Skripsi
PENGISIAN KEKOSONGAN JABATAN KEPALA DAERAH PADA PELAKSANAAN PILKADA SERENTAK TAHUN 2024
Penelitian berjudul "Pengisian Kekosongan Jabatan Kepala Daerah Pada Pelaksanaan Pilkada Serentak Tahun 2024" membahas permasalahan kekosongan jabatan kepala daerah yang terjadi sebelum pelaksanaan Pilkada serentak tahun 2024 di Indonesia. Penulis menguraikan urgensi pengisian jabatan kepala daerah yang kosong, mekanisme pengisian jabatan tersebut, serta akibat hukum dihasilkan dari kebijakan pengisian kekosongan jabatan kepala daerah pada pelaksanaan pilkada serentak tahun 2024. Penelitian ini menggunakan metode normatif dengan pendekatan peraturan perundang-undangan dan kajian pustaka, serta mengacu pada sumber hukum primer, sekunder, dan tersier. Analisis dilakukan secara deskriptif analitis dengan teknik deduktif untuk menarik kesimpulan.

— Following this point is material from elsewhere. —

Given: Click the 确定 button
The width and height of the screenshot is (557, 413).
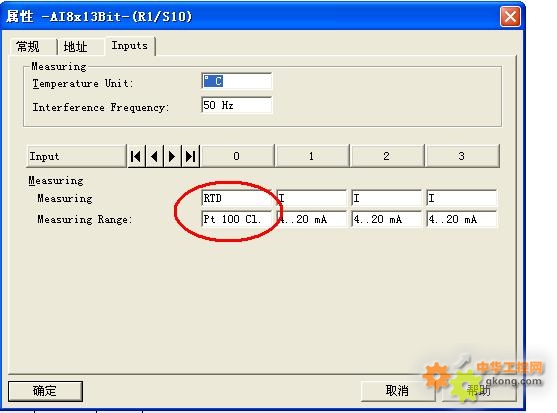Looking at the screenshot, I should 45,391.
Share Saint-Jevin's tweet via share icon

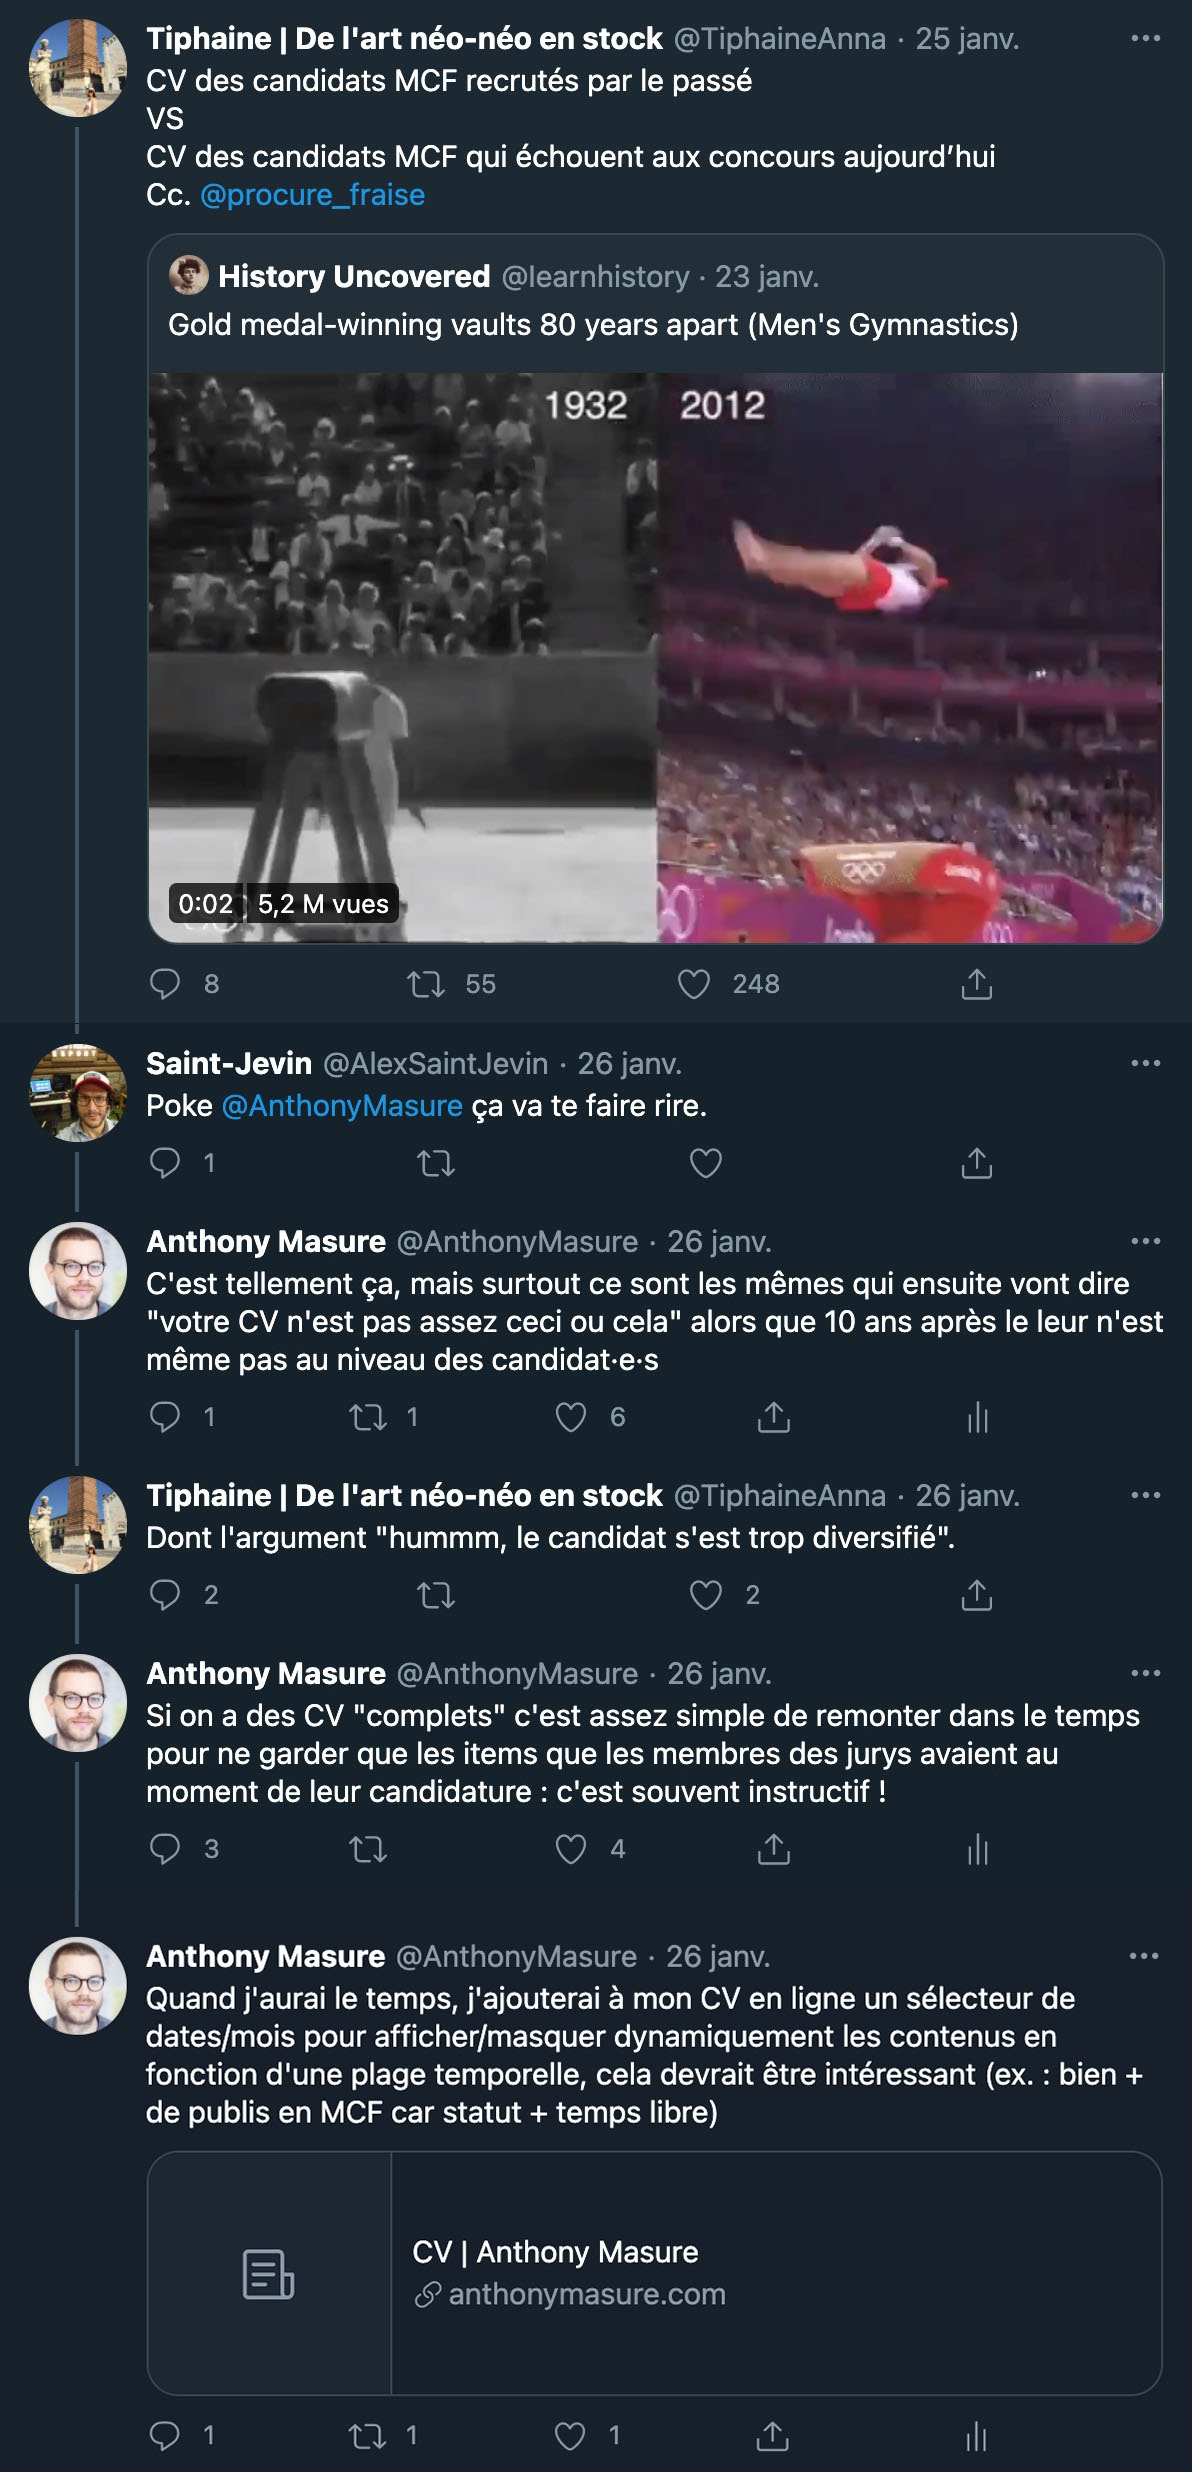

Urgensi pengisian kekosongan jabatan kepala daerah iní didorong oleh kebutuhan keberlangsungan pelayanan publik dan kestabilan pemerintahan di daerah yang mengalami kekosongan jabatan. Melalui Peraturan Menteri Dalam Negeri Nomor 4 Tahun 2023 telah diatur mengenai penjabat kepala daerah. Mekanisme yang diterapkan mencakup penunjukan penjabat yang bertugas mengisi jabatan kepala daerah hingga pelaksanaan Pilkada serentak. Lahirnya peraturan tersebut membuat pemerintah pusat memiliki kewenangan penuh untuk melakukan penunjukan penjabat kepala daerah. Pengisian kekosongan jabatan kepala daerah melalui penjabat kepala daerah juga mempunyai akibat hukum yang belum jelas terkait pertanggung jawaban penjabat dan larangan penjabat melakukan mutasi jabatan pada lingkungan pemerintahan daerah baik Provinsi maupun Kabupaten/Kota dikarenakan Penjabat masih dapat melakukan mutasi dengan persetujuan tertulis dari Menteri dalam negeri.